The particles should follow the spiral and wind around it. There should be drops, but also a main body of fluid with enough turbulence to create an interesting look. Start with the curve force.

  1. Inside the Vellum Solver, add a POP Curve Force DOP and connect it to the FORCE node.

  2. For SOP Path, enter /obj/geo1/transform1. This is the last node of the spiral’s network.

  3. Max Influence Radius is 0.4. When you change the value you can see that the red tube becomes thinner. The tube marks the area, where particles are influenced by the curve force.

  4. Follow Scale is 4. This force makes the particles move along the curve.

  5. Suction Scale is 12 to attract the fluid towards the curve.

  6. An Orbit Scale of 3 creates a rotational force around the curve.

It can be tricky to balance forces: when you increase one force, you normally have to decrease another parameter to avoid overshooting effects.
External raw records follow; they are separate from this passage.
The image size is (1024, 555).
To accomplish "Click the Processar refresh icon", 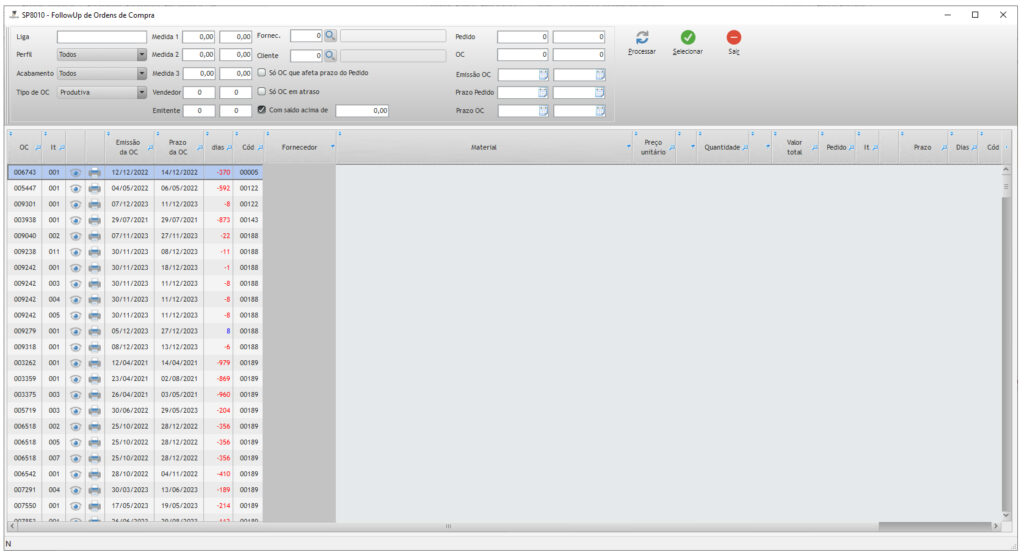I will [642, 37].
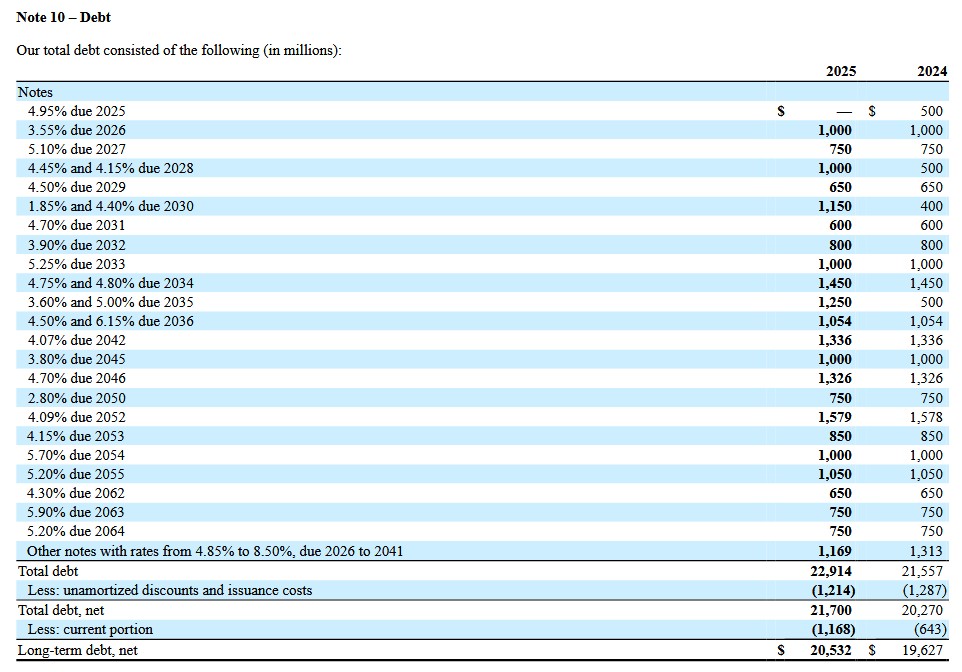The image size is (962, 672).
Task: Select the Notes section label
Action: coord(35,92)
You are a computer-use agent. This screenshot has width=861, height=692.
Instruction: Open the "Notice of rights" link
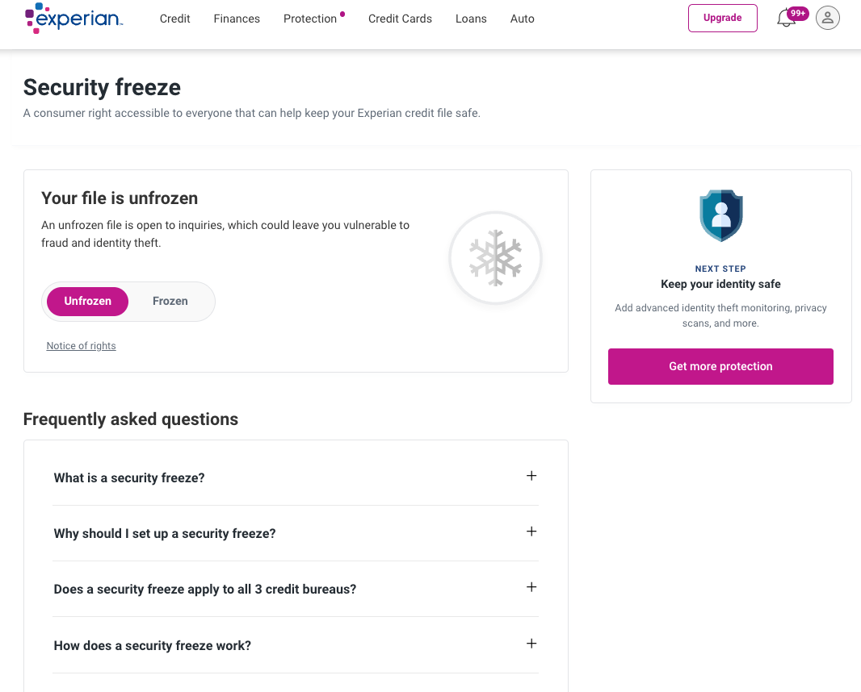[x=81, y=346]
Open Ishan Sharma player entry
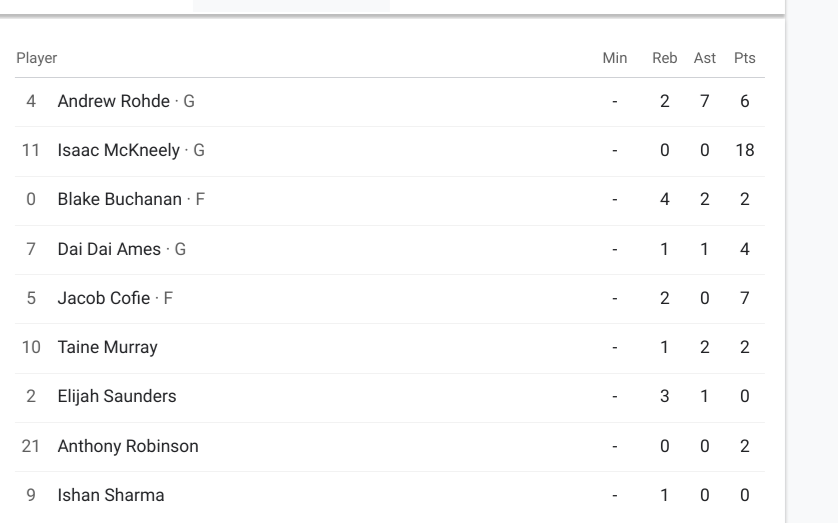Image resolution: width=838 pixels, height=523 pixels. click(x=110, y=494)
If the particles are too fast, it’s a good idea to decelerate them.

  1. Add a POP Drag DOP and place it between curve force and FORCE.

  2. Air resistance slows down the particles. Here, enter a value of 0.62.

When you simulate, the fluid follows the spiral, but there’s hardly any turbulence and everything looks smooth. To get more randomness, do the following.

  1. Add a POP Force DOP and place it between curve force and drag force.

  2. Under Noise ▸ Amplitude, enter 17. The noise field rips the fluid apart and creates droplets.

Start the final simulation and watch the fluid winding around the curve. There are thinner and thicker areas, the particles are decelerated at the spiral’s turns and you see drops. After approximately 120 frames, the first particles start to leave the spiral. You can limit the simulation to 150 frames.